[Data excerpts]
--- START ---

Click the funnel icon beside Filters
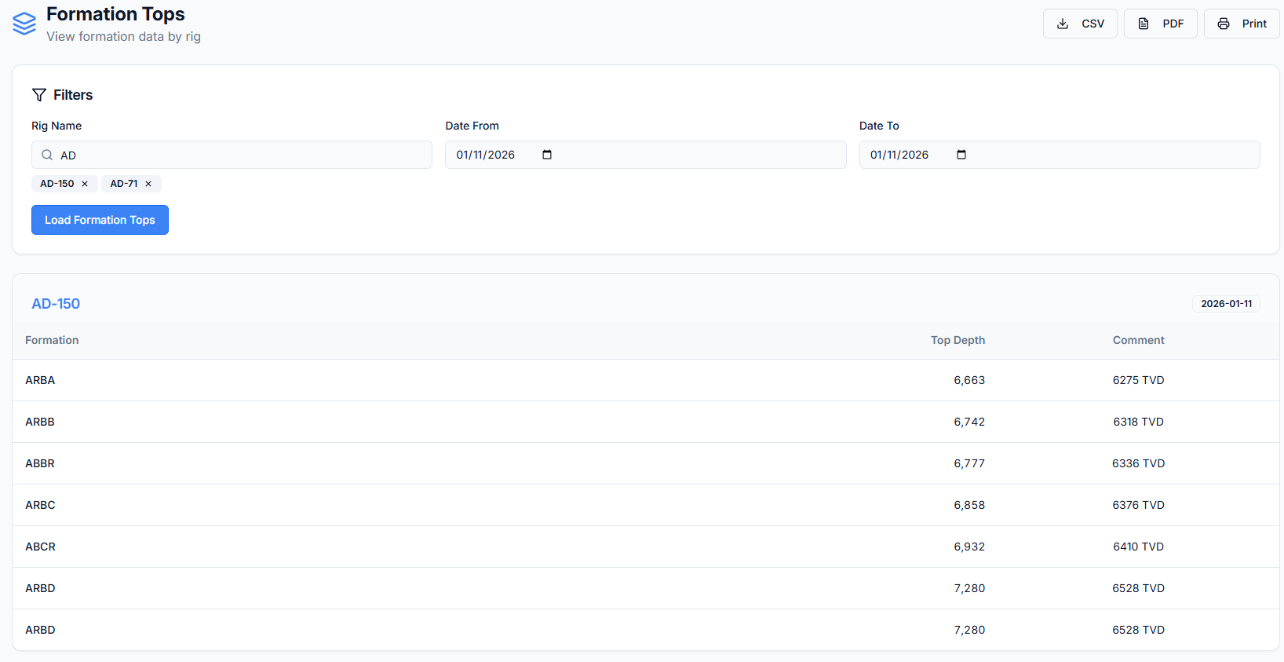 point(39,95)
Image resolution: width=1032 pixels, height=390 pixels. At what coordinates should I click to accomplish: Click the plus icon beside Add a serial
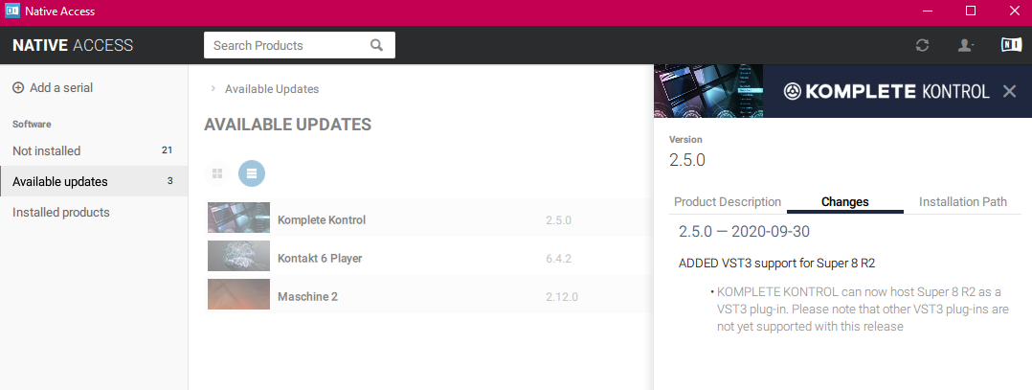pos(18,87)
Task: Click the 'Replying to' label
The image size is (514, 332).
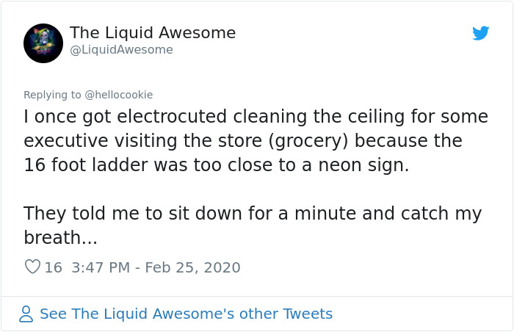Action: (52, 95)
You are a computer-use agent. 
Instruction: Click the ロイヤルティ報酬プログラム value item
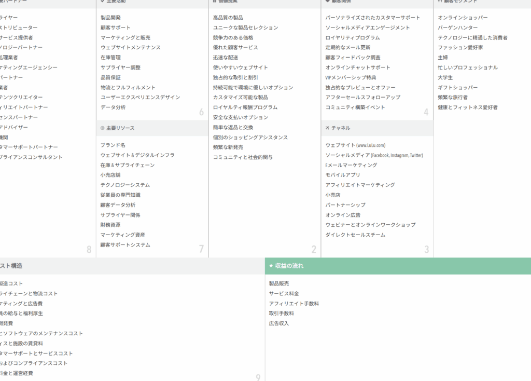pos(245,107)
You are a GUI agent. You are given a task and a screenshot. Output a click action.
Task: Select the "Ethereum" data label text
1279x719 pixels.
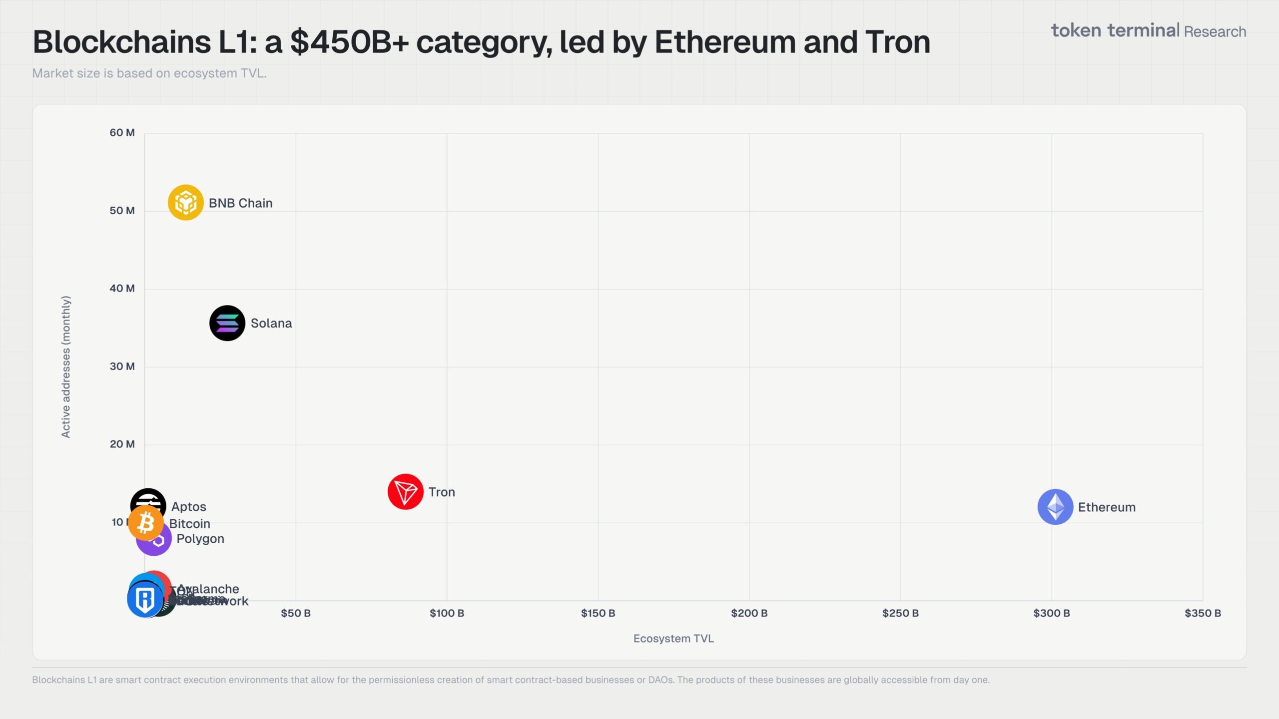coord(1107,507)
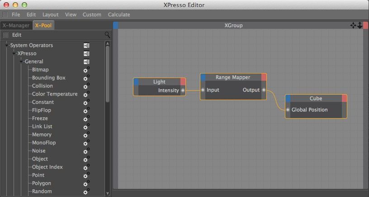Viewport: 369px width, 197px height.
Task: Click the folder icon beside System Operators
Action: coord(86,46)
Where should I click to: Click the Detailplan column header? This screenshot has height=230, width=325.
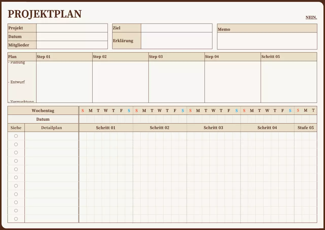52,128
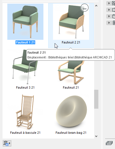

--- END ---

# Task goal
Write every entry again exactly as given, skipping the pictures.

# Solution to this exercise
Click the funnel icon beside Filters
 point(39,95)
Image resolution: width=1032 pixels, height=390 pixels. At what coordinates should I click to accomplish: Click the plus icon beside Add a serial
pos(18,87)
Task: Click the 'Replying to' label
The image size is (514, 332).
Action: (52, 95)
You are a computer-use agent. 
Instruction: Click the ロイヤルティ報酬プログラム value item
pos(245,107)
You are a GUI agent. You are given a task and a screenshot. Output a click action.
Task: Select the "Ethereum" data label text
1279x719 pixels.
coord(1107,507)
Viewport: 369px width, 197px height.
Task: Click the folder icon beside System Operators
Action: coord(86,46)
Where should I click to: Click the Detailplan column header? This screenshot has height=230, width=325.
52,128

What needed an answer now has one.